**SHORT PROBLEM**
Extract every line of the material below that contains the word "chart".

**DATA FOR THIS TASK**
..............................

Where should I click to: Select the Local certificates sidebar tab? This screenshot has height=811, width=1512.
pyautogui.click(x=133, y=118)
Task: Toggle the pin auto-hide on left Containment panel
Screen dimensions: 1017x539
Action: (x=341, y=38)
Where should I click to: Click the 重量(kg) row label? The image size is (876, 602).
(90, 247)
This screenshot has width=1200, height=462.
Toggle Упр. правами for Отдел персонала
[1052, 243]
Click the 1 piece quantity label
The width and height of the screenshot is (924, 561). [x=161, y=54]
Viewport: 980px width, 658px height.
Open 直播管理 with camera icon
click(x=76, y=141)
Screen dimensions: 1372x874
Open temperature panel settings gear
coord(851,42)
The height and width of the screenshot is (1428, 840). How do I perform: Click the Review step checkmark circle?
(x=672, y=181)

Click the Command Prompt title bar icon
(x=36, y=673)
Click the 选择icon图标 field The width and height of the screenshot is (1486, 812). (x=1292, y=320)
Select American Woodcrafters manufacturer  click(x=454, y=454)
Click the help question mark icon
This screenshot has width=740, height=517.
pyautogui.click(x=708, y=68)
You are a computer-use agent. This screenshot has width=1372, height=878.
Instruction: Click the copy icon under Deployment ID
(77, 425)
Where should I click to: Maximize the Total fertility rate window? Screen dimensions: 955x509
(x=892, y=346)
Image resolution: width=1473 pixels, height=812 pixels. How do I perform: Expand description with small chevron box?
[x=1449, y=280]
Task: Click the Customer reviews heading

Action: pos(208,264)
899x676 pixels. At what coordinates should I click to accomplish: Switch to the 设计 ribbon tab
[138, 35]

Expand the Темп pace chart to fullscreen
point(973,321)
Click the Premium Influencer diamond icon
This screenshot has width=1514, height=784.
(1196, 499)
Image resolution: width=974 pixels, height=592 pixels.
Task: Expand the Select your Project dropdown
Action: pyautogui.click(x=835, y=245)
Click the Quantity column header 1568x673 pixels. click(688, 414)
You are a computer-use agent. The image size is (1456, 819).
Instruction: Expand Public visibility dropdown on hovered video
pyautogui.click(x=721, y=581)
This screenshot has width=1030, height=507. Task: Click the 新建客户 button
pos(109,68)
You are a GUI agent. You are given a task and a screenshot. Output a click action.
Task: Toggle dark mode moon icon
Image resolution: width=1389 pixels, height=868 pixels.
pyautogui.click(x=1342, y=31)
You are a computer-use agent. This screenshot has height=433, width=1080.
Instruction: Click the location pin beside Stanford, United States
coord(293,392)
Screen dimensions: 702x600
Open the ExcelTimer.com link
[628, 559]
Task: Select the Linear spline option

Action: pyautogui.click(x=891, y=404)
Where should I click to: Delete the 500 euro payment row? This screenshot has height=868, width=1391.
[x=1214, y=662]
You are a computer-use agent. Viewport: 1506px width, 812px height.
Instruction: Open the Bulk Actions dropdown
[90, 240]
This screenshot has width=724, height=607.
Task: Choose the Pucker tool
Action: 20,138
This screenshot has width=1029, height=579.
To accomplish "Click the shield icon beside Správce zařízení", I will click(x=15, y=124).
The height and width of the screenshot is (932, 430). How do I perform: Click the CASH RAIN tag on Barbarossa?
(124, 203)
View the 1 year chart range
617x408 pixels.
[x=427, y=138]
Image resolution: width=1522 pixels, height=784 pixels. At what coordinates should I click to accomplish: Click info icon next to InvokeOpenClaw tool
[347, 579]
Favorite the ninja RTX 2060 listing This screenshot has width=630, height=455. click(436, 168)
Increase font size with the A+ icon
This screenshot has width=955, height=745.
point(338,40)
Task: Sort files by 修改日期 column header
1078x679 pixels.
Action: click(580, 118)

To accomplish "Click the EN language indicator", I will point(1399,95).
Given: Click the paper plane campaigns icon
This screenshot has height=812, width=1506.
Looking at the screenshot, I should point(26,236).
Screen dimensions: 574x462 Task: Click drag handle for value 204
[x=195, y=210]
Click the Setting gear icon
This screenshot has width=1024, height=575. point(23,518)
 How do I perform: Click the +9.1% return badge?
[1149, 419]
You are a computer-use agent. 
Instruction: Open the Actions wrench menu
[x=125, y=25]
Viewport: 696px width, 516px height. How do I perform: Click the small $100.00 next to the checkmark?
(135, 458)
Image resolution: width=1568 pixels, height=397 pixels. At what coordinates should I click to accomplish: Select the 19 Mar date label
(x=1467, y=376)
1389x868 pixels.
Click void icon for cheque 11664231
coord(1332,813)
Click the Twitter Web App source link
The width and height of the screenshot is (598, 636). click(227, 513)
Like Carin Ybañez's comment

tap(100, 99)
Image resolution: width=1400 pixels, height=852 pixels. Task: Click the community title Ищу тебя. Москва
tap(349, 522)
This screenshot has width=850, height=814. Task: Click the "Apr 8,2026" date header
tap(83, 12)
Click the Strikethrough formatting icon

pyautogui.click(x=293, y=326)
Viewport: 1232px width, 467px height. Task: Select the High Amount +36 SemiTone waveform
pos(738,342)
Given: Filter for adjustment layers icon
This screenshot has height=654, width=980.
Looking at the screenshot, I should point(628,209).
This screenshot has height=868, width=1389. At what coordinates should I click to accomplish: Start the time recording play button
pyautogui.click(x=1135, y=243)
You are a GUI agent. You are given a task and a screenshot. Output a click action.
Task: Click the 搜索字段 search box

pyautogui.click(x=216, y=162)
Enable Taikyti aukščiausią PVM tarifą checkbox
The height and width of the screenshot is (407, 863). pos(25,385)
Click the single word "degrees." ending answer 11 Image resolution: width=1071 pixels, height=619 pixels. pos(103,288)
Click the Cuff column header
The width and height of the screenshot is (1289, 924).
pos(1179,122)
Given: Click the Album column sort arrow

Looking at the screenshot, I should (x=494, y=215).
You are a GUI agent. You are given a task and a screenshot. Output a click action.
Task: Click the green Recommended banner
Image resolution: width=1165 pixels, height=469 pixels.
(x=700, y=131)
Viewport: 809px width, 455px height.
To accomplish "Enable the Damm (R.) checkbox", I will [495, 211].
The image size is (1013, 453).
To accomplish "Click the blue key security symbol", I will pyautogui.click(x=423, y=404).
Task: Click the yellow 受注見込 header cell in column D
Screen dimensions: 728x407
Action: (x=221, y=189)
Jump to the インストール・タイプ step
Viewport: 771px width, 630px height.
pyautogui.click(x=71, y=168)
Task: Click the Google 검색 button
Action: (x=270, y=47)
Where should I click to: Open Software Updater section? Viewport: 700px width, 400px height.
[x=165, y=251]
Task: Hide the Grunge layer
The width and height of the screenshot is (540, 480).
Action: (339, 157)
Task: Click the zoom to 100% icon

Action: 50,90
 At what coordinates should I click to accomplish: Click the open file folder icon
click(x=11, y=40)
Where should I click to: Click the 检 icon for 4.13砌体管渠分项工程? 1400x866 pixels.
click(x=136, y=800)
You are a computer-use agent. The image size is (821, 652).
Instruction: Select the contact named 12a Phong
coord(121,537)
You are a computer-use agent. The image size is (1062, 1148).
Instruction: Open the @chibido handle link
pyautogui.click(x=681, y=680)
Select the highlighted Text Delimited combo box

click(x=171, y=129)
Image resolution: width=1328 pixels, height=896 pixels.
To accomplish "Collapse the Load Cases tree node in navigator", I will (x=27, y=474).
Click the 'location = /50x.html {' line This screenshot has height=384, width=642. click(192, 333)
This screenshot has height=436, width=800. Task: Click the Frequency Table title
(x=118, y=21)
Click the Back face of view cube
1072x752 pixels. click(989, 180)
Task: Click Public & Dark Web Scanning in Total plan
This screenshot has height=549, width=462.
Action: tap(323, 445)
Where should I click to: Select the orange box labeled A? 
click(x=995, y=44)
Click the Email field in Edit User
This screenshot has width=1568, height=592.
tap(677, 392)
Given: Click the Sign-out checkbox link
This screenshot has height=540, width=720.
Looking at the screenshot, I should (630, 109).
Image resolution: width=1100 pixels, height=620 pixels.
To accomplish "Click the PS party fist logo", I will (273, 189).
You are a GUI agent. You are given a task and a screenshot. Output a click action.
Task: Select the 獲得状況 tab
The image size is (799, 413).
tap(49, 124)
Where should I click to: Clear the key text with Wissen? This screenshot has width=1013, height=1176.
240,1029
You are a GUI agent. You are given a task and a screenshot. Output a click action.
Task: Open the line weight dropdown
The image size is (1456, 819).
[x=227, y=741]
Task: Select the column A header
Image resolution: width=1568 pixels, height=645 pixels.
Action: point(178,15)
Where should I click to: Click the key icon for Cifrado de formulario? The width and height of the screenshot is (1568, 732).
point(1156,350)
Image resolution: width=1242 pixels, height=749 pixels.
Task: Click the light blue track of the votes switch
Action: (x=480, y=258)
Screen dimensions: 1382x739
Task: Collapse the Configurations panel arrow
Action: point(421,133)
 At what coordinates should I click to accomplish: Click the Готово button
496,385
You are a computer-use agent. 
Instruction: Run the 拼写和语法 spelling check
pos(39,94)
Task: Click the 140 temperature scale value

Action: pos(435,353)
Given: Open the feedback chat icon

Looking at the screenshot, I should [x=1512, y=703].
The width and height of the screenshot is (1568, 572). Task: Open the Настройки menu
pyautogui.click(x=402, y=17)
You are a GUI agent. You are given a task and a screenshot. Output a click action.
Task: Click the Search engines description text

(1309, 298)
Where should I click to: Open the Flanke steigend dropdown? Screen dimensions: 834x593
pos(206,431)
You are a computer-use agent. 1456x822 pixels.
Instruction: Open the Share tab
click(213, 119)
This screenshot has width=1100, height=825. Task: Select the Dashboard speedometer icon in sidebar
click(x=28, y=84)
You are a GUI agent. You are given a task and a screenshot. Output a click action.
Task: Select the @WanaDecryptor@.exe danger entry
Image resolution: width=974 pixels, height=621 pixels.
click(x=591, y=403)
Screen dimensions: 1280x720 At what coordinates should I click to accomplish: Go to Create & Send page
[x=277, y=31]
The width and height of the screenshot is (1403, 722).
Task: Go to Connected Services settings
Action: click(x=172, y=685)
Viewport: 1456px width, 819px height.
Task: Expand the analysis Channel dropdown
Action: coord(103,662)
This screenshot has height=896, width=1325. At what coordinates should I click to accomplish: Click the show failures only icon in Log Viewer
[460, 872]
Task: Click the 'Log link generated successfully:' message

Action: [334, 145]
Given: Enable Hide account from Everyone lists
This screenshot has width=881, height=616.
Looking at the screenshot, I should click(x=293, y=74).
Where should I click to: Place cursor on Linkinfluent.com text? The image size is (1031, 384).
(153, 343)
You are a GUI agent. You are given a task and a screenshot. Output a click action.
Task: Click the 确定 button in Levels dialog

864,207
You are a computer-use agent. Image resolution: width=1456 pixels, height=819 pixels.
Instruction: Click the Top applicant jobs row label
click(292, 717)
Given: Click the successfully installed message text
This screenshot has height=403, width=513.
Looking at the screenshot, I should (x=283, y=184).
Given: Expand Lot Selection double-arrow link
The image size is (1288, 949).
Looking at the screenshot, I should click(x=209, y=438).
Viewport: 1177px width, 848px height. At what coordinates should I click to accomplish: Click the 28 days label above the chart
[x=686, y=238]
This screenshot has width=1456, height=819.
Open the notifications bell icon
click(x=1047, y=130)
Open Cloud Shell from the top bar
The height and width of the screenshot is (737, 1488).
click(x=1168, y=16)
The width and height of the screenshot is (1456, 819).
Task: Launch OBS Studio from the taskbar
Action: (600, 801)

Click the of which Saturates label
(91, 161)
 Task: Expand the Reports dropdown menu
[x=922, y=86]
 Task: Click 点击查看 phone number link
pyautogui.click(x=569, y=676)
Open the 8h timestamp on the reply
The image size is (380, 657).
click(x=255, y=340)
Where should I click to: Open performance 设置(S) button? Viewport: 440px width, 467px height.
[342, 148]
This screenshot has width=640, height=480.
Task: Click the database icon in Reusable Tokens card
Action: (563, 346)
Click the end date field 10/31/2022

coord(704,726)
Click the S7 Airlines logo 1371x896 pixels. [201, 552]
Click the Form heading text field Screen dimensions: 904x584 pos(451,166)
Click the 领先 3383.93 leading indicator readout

..............................

**WRITTEN ANSWER**
Expand the Темп pace chart to fullscreen
View the 1 year chart range
Viewport: 1177px width, 848px height. At what coordinates should I click to accomplish: Click the 28 days label above the chart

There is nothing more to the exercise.